Over the past two decades, a great variety of molecules have been investigated having a role in suppression of tumor metastasis (9) and have become the target of clinical and basic cancer research.
The expression of kisspeptin (KISS1) and its receptor GPR54 (KISS1R) in prostate cancer has been examined within this study. The goal of our study was to find any existing correlation of KISS1 expression and/or KISS1R with different clinicopathological characteristics of prostate cancer. The findings might be useful in risk assessment of prostate cancer as well as in future development of cancer therapy and prevention of metastasis.
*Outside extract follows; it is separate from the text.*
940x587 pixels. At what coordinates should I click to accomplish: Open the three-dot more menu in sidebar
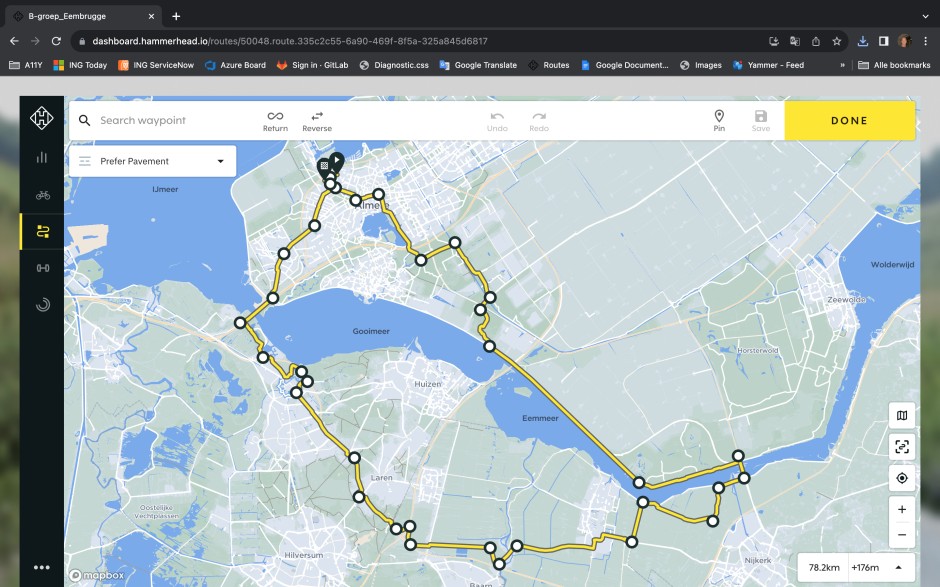tap(42, 567)

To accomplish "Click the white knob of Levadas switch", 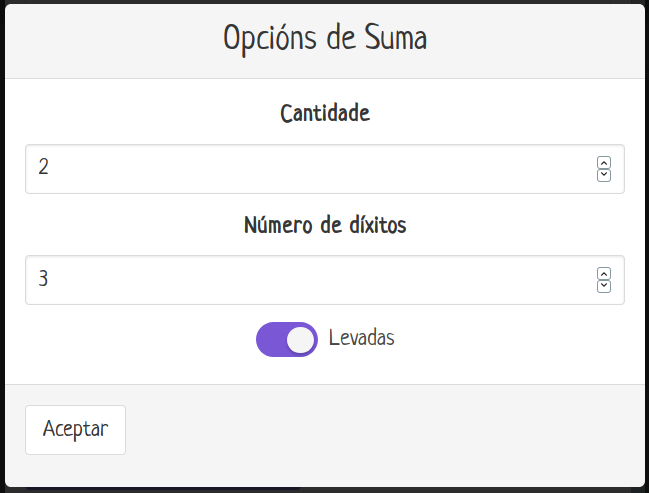I will click(301, 340).
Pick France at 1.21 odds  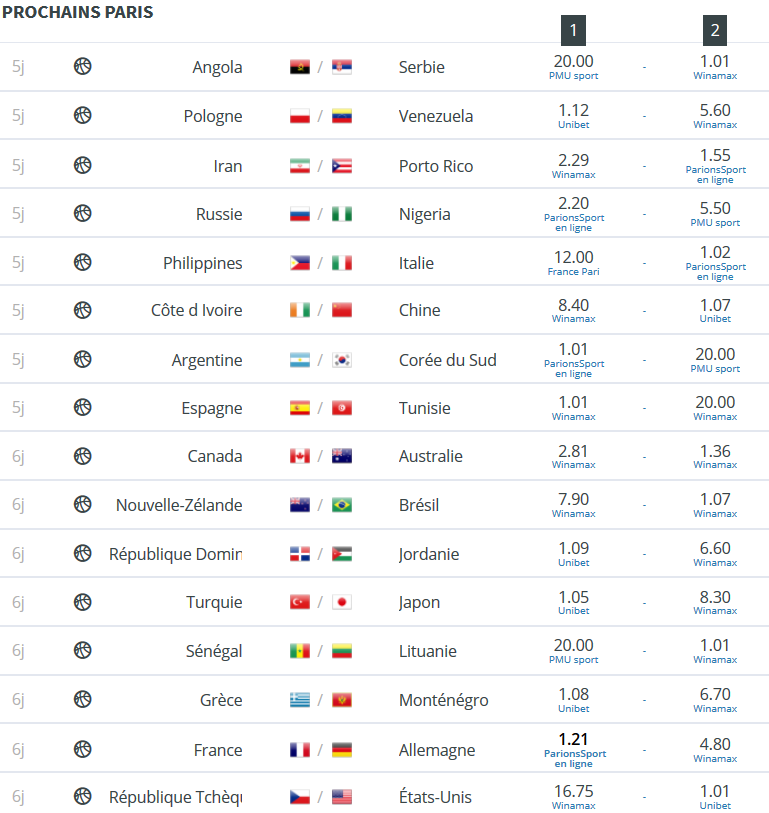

Kisspeptin, KISS1, KISS1 gene, KISS1R, Kiss1r. Several terms that refer to kisspeptin and kisspeptin receptor have been used over the past years. In our study and in accordance to Human Genome Organization Gene Nomenclature Committee (HGNC), KISS1 is used to represent the human (primate) kisspeptin gene and Kiss1 to represent non-human (non-primate) kisspeptin genes. (10). Non-italicized versions of the gene nomenclature are used to refer to the protein products of KISS1 (KISS1 for human and Kiss1 for other species). The full-length peptide products of KISS1/Kiss1 genes are globally termed KISS1/Kiss1, while their shorter peptides are called kisspeptins (11). Proteolytic fragmentation yields kisspeptins of variable amino acid lengths, i.e. kisspeptin-54, -14, -13, and -10, with the numbers referring to the amino acid length of kisspeptin fragments (10).
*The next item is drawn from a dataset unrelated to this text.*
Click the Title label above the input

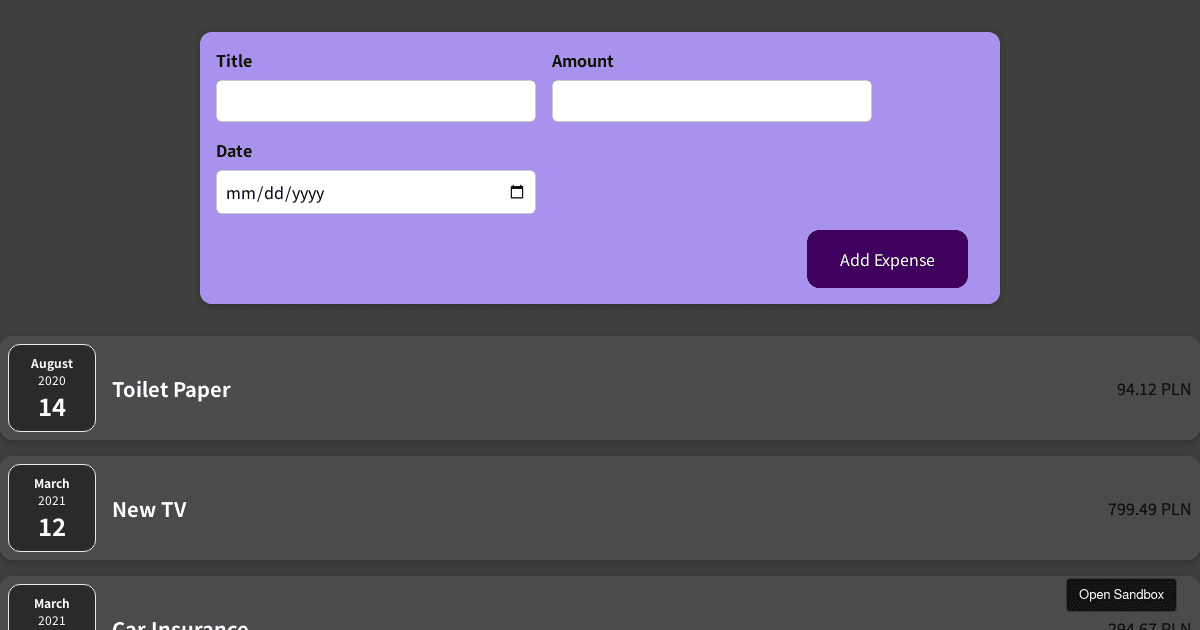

Regarding the receptor GPR54 it has been suggested to be named as KISS1R and Kiss1r in human and non-human species, respectively, following again the indications of Human Genome Organization Gene Nomenclature Committee (HGNC) (10, 12). However, in our study both names, KISS1R and GPR54, will be valid for the kisspeptin receptor. GPR54 and Gpr54 refer to the corresponding human and non-human receptor protein, while italicized terms GPR54 and Gpr54 indicate human and non-human genes/mRNAs (12-15).
Kisspeptin (KISS1), receptor GPR54 (KISS1R). While searching for melanoma metastasis-suppressor genes in 1996, Lee and coworkers (16-17) identified a novel cDNA that was only expressed in non-metastatic human melanoma cell lines and named it “KISS-1”. They first unveiled the KISS1 gene as a metastasis suppressor for human melanoma. Human KISS1 gene encodes a premature 145 full length amino acid protein (11, 18, 19), which is called KISS1. KISS1 will be proteolytically cleaved into shorter polypeptides with 54,14,13, and 10 amino acids known as kisspeptins. The 54-amino acid kisspeptin (Kp-54) was originally called metastin for its ability to inhibit cancer metastasis (18). Each of these Kisspeptin peptides has a common C-terminal amidation site that leads to strong binding with their GPR54 receptor (19). 10 C-terminal amino acids are the minimum fragment length which is necessary to bind and activate the kisspeptin receptor (11). The kisspeptin receptor, known as GPR54 and recently named as KISS1R, is a member of the rhodopsin family with structural similarities to the galanin receptor GPR54 (10, 18). The binding of kisspeptin to its receptor GPR54 activates the G-protein (Gq/11) and phospholipase C (PLC), which in turn stimulates phosphatidyloinositol (PIP2) turnover into inositol trisphosphate (IP3) and diacylglycerol (DAG). IP3 causes intracellular calcium release, while DAG via activation of protein kinase C and arachidonic acid release causes stimulation of the mitogen-activated protein kinase (MAPKs), extracellular signal-regulated kinase ERK1 and ERK2 (19-22). Activation of MAPK pathway leads to reduced matrix metalloproteinase-9 (MMP-9) activity. Structural degradation of the extracellular matrix and basement membrane by MMP-9 is thought to be essential in the process of tumor metastasis. As evidenced, the antimetastatic role of kisspeptin and its receptor GPR54, may occur by increasing intracellular calcium release, which promotes cancer cell differentiation and apoptosis, as well as by reducing MMP-9 activity and thereby inhibition of cancer cell migration and invasion (20-22).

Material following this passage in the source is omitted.